The next step, according go the Sarnoff executives, is to work with the Boeing Co., based in Chicago, to tailor the technique to that company’s Scan Eagle UAV being developed for the Marine corps.

In a way, this correlation technique represents the missing piece in the jigsaw puzzle of greater use of UAVs in surveillance. Given the current security environment, greater reliance on surveillance seems almost certain.

This kind of surveillance capability is valuable not just for opposing combat forces. It would certainly be useful to monitor - and pinpoint the locations of - facilities used to develop weapons of mass destructions (WMDs). The WMD problem isn’t about to go away anytime soon, and military forces will need all available tools to support what could prove to be an alternative to combat.

The heart of this capability is the existing COTS base. Unlike the carbon-based operators of reconnaissance aircraft, which have evolved as far as they are likely to evolve, the silicon-based sensors in the UAVs continue to improve across the board for military and commercial applications.

In that regard, it’s useful to cite the current status of Moore’s Law. That law, formulated by Intel founder Gordon Moore and well known to readers of this magazine, states that processing power at the chip level doubles every 18 months with no increase in price (actually it was originally stated as two orders of magnitude per decade, but the arithmetic is about the same, and the current version is probably easier to understand for people who are uncomfortable with scientific notation).

That progress has tracked with amazing precision for the past 50 years, and is likely to do so for another 10 years. After that time, however, recent estimates call for it to taper off to a doubling every 36 months, again with no increase in price.

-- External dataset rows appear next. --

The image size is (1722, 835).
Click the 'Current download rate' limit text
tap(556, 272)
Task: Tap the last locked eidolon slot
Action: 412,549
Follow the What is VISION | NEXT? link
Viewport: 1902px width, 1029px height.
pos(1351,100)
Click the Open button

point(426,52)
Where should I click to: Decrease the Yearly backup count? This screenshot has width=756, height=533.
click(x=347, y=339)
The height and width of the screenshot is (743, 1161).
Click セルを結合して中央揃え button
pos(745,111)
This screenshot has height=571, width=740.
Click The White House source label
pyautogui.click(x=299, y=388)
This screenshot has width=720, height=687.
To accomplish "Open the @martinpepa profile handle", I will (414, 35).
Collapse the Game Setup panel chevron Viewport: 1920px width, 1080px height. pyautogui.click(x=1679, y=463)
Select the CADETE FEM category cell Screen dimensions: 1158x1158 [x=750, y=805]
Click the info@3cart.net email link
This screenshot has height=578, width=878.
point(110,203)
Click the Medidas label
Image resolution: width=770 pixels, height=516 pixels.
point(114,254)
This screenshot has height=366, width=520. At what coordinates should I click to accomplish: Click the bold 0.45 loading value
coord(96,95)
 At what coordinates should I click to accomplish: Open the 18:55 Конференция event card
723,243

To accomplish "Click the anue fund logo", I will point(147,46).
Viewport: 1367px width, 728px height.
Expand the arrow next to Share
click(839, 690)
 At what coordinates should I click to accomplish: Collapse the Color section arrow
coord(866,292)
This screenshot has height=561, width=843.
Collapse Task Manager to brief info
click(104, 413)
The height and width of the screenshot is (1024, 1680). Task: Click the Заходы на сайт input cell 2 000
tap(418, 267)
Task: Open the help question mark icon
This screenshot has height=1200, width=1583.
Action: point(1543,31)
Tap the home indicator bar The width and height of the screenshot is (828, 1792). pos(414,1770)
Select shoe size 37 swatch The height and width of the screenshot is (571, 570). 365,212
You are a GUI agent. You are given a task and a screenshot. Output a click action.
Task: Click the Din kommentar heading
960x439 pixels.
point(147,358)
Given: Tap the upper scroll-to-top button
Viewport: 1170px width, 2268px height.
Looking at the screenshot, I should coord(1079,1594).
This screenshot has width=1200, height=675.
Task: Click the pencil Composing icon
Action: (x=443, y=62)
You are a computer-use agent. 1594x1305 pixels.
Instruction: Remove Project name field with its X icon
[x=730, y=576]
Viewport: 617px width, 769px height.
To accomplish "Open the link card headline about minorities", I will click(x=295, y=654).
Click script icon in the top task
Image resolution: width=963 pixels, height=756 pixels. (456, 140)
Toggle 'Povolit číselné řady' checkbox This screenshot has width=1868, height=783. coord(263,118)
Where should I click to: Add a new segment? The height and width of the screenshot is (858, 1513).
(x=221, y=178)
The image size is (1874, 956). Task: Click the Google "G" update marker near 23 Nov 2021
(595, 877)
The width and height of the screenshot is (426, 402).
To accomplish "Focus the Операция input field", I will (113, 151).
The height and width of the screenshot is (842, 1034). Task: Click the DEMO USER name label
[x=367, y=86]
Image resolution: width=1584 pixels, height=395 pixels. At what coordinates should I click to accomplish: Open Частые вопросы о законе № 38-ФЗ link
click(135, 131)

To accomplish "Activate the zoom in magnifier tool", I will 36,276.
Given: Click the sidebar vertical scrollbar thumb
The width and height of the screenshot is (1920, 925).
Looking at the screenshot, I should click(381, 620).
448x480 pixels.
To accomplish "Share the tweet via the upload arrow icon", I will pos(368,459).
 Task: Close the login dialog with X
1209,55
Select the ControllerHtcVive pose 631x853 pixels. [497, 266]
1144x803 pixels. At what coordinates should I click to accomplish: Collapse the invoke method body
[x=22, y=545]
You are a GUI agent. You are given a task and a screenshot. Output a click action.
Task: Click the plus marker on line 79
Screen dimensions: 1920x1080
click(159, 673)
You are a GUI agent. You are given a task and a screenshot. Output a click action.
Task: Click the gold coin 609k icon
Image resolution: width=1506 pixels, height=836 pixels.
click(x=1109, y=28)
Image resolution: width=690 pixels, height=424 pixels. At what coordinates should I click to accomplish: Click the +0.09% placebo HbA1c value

That still makes computer solutions attractive for the foreseeable future, and here is where the military can exploit COTS to its full potential.

In their presentation at the Air Force Association meeting, Sarnoff executives stressed the nonmilitary applications currently in early stages of development.

Electronics is poised to revolutionize pharmaceutical and ­genetic research, diagnostic procedures, and health care, according to the Sarnoff executives. Sarnoff is already claiming what it calls breakthroughs in medical imaging, disposable hearing aids, handheld diagnostics, and home health-care devices. These ­applications share a technology base with consumer electronics and ­displays.

What I found impressive about Sarnoff’s presentation at the Air Force Association meeting is the multidisciplinary - rather than corporate research laboratory - approach that company researchers are taking in their academic environment of Princeton, N.J. The linkage is there; it’s simply a matter of exploiting it.

With all the recent controversy over the military actions in Iraq and the elusive WMDs, it borders on the ironic how the Iraq conflict in the future may come to be regarded as a milestone in the application of advanced electronics technology to create the safer, healthier world that everybody is seeking.